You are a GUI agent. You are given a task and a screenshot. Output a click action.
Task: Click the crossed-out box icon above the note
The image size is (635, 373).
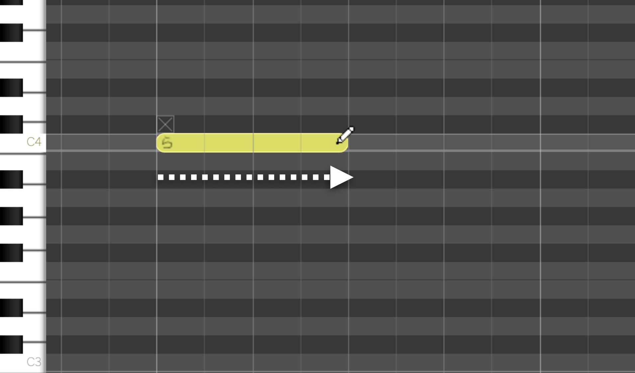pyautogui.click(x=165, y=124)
---
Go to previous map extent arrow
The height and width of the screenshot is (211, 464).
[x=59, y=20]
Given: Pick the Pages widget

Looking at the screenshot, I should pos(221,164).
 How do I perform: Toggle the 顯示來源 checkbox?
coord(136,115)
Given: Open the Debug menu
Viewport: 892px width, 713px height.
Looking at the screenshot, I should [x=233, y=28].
---
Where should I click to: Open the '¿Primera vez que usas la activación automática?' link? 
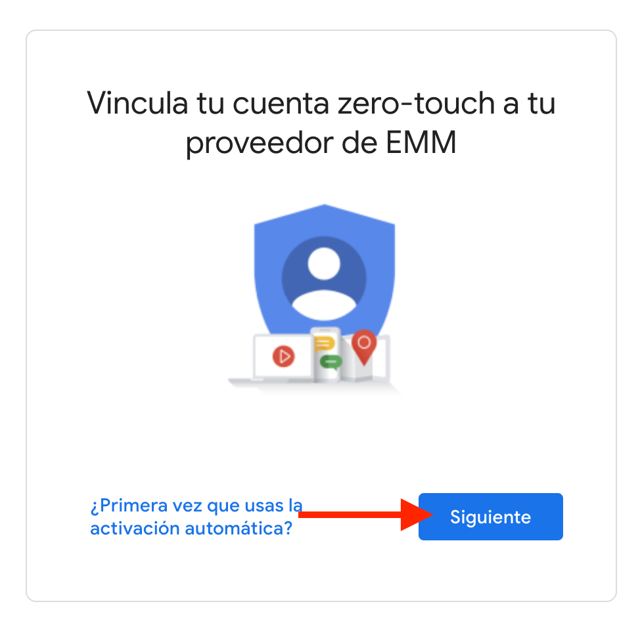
---
* [Written instruction]
Can you rewrite only the data between the line holding "Given: Open the Debug menu" and the line holding "Looking at the screenshot, I should [x=233, y=28].", inclusive, with "Viewport" swapped for "Screen" and nothing else changed?

* [Reply to the task]
Given: Open the Debug menu
Screen: 892px width, 713px height.
Looking at the screenshot, I should [x=233, y=28].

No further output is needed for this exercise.